Investment Grade Market
EMEA IG Loan Volume (EUR b) Severe dip in Q1 ’23 IG loan volume

Eurozone IG credit margin and IRS

Investment Grade Market – Market observations per 30 June 2023 –
EMEA IG loan volume falls between Q1 2022 and Q1 2023
- European IG issuances fall around 38% in Q1 ’23 compared to the previous year with the significant fall in Q4 ’22 and Q1 ’23 resulting in much of the discrepancy.
- The war in the Ukraine followed by inflationary pressures and tightening monetary policy result in higher borrowing costs and few suitable windows for issuances for IG corporates. Additional uncertainty in the market occurred with the collapse of SVB and the sale of Credit Suisse in Mar ’23.
- Pricing loans has proved difficult with limited deals for benchmarking making pricing information scarce, this has been exacerbated by low liquidity availability from investors only pushing the total cost of borrowing higher.
- A drive towards private financing may result in an increased number of IG deals remaining unreported to the market.
Consistent tightening of post launch spreads
- Approximately 70% of October’s IG corporate new issuances quote tighter after launch, this is largely in line with the post launch performance of corporate new issuances year to date.
- Consistent tightening of spreads may result from the increased liquidity in the secondary market compared to the liquidity available to new issuances.

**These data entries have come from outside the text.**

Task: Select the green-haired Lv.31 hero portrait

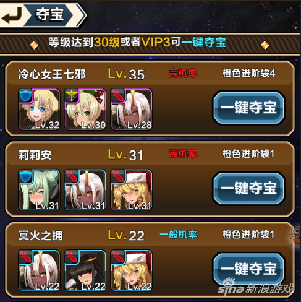Action: pyautogui.click(x=39, y=190)
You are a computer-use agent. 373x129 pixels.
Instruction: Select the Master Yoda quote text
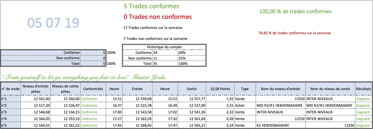84,77
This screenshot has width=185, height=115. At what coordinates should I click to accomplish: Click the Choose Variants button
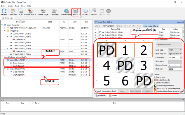[169, 45]
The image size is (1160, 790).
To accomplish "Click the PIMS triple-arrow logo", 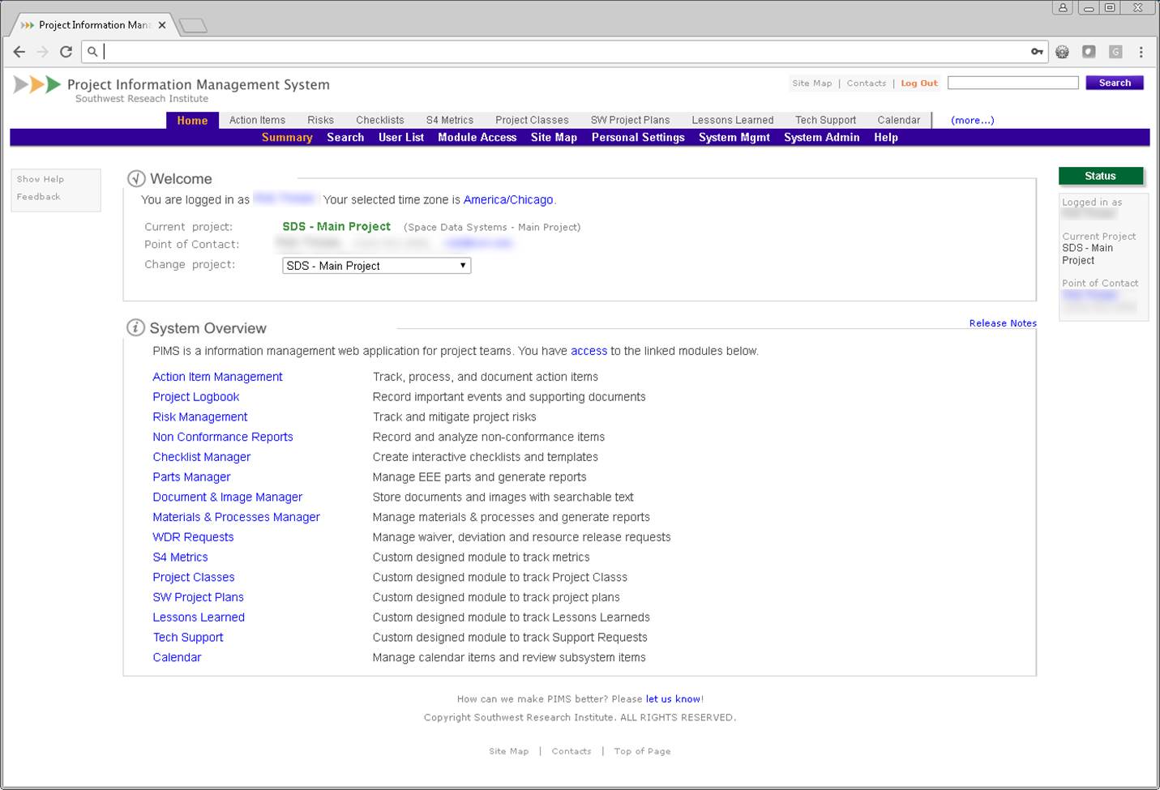I will tap(37, 84).
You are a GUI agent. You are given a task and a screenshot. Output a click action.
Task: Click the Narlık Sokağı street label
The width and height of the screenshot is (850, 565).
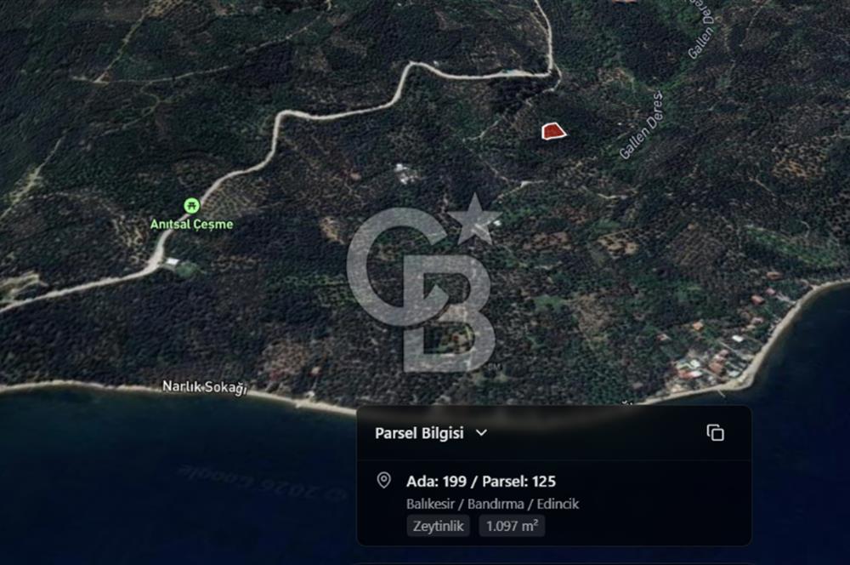pos(204,387)
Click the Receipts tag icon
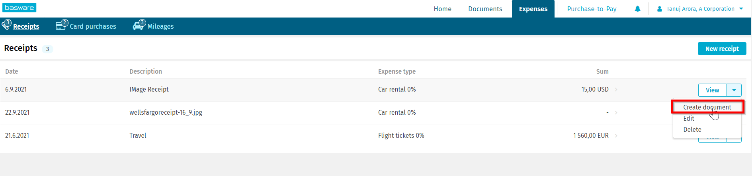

Hesitation to underwrite deals may be a factor forcing corporates to accept significant new issue premia to induce underwriters.
Cost of borrowing increases further
- Eurozone IG credit default swap (CDS) spreads continued to decrease slightly since the small temporary increase in early Mar ’23, following the collapse of SVB and the sale of Credit Suisse resulting in turmoil in the banking world.
- EUR 5y IRS’s experience an increase of 20 bps since Mar ’23, being impacted significantly by the ECB rate rises and expectations of future changes in the cost of borrowing.
- The combination of IRS and the CDS spread (a proxy for total cost of borrowing) has slightly increased since Mar ‘23 without breaching the highs of mid Oct ’22. Treasurers may have been rewarded with up to 90 bps savings for delaying the fixing of interest rates to favourable periods.
- 3M Euribor has continued its rapid rise since early Sep ’22, the cost of borrowing for corporates with payments based on this floating rate has already increased by 150 bps this year.